Currently, 128 charter schools are in operation in North Carolina, and 29 of those have opened since the state’s General Assembly lifted the cap on charters. Twenty-seven new charter schools are set to open in August 2014, with 71 more applications in place for the following year.
Eddie Goodall, executive director of the North Carolina Public Charter Schools Association, said the increased number of applications is likely due to “more public knowledge of the cap being lifted and charter advocacy statewide plus the continuing demand by parents for a choice for their child.”
Edgecombe County currently only has one public charter school, North East Carolina Prep School (NECP). Another proposed charter, The Nola House Charter School, filed a letter of intent with DPI to open in August 2015 but later made the decision to not submit an application until next year, meaning it would open in August 2016 pending application approval.
“We intend to put our application in the 2014 roster,” said the school’s visionary Elton Powell. “I’m excited about what we have to offer … We’re moving forward, looking forward to working with both school districts (Nash and Edgecombe Counties).”
Powell said he would like to open the school either on the Edgecombe side of Rocky Mount or a rural area of Edgecombe County near Rocky Mount.
Meanwhile, the population at NECP is growing.
NECP is in its second year of operation, with a student population of about 900. The school has received about 200 applications for the 2014-2015 school year and intends to accept 400 new students next school year, for a total of 1,300.
“That’s what our state projection is for our third year,” NECP Executive Director John D. Westberg said. “We’re pretty much right on projection.”
Currently serving students in kindergarten through ninth grade, NECP will add 10th grade next year and additional classes at other grade levels as needed, Westberg said.
Even though NECP is allowed to accept more than 400 new students next year, the school doesn’t have the space to accommodate more than 400.
“We have a commitment to low student-teacher ratio,” said NECP’s Director of Communications Diane LeFiles.
The school’s enrollment period for next year ends Jan. 15, and if the school receives more than 400 applications, a lottery will be held the first of February to determine which applicants the school will accept. The remainder of the students will be placed on a waiting list in the order that their names are drawn.
“Last year, we had 130 on the waiting list. We have been able to place some of those students,” LeFiles said.
She said currently enrolled students have priority, but they must submit a letter of commitment if they intend to return next school year.
“I think choice is a good thing,” Westberg said. He attributes the community response to NECP to the “well-rounded” education the school provides, from the curriculum and learning environment to the athletic program and emphasis on the arts.
“Our fine arts program is growing, whereas many of the traditional schools are cutting back on the arts,” LeFiles said. “The school was founded on the Theory of Multiple Intelligences, so all of these activities are an integral part of that.”

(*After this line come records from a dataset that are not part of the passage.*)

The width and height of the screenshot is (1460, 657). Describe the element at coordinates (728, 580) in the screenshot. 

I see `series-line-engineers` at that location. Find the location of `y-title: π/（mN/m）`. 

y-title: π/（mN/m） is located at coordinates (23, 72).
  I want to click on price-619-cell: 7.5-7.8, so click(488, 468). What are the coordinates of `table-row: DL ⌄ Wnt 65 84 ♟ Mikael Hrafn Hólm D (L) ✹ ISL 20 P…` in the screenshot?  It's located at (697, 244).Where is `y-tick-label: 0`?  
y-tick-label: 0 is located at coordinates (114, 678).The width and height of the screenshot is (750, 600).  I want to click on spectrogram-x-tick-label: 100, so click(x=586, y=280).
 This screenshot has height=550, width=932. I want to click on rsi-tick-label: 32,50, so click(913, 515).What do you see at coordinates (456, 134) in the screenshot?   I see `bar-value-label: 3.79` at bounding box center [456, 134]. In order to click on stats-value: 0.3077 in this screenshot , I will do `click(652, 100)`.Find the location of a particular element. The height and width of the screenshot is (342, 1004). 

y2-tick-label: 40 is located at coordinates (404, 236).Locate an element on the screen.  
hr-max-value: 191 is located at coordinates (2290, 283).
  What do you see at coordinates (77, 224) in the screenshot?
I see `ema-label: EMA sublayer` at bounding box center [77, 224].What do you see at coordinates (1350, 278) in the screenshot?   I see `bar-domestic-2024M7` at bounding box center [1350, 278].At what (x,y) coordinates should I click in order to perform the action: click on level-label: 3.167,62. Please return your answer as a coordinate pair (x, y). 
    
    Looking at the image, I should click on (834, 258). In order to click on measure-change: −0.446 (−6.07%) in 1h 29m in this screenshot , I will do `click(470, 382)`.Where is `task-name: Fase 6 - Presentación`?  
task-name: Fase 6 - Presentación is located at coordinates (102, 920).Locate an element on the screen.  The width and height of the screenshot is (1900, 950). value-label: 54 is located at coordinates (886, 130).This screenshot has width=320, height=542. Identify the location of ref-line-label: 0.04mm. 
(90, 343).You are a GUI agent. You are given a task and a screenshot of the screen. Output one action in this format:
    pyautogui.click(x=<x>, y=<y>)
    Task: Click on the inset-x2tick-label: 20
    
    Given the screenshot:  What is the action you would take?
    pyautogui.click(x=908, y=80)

She added the school has placed an emphasis on academics, without creating the “testing pressure” present in traditional public schools.
Taro Knight, NECP’s director of middle schools/ athletics/ community outreach, said the athletics program contributes to the education NECP provides. He said he’s particularly excited about offering varsity and junior varsity football beginning in the fall of 2014.
“Sports teaches a lot of life lessons,” Knight said.
The school will host an information day Jan. 11, “Take a Peak at Prep,” at 11 a.m. and 1 p.m. On that day, parents will have an opportunity to tour the buildings, receive application assistance, and meet teachers.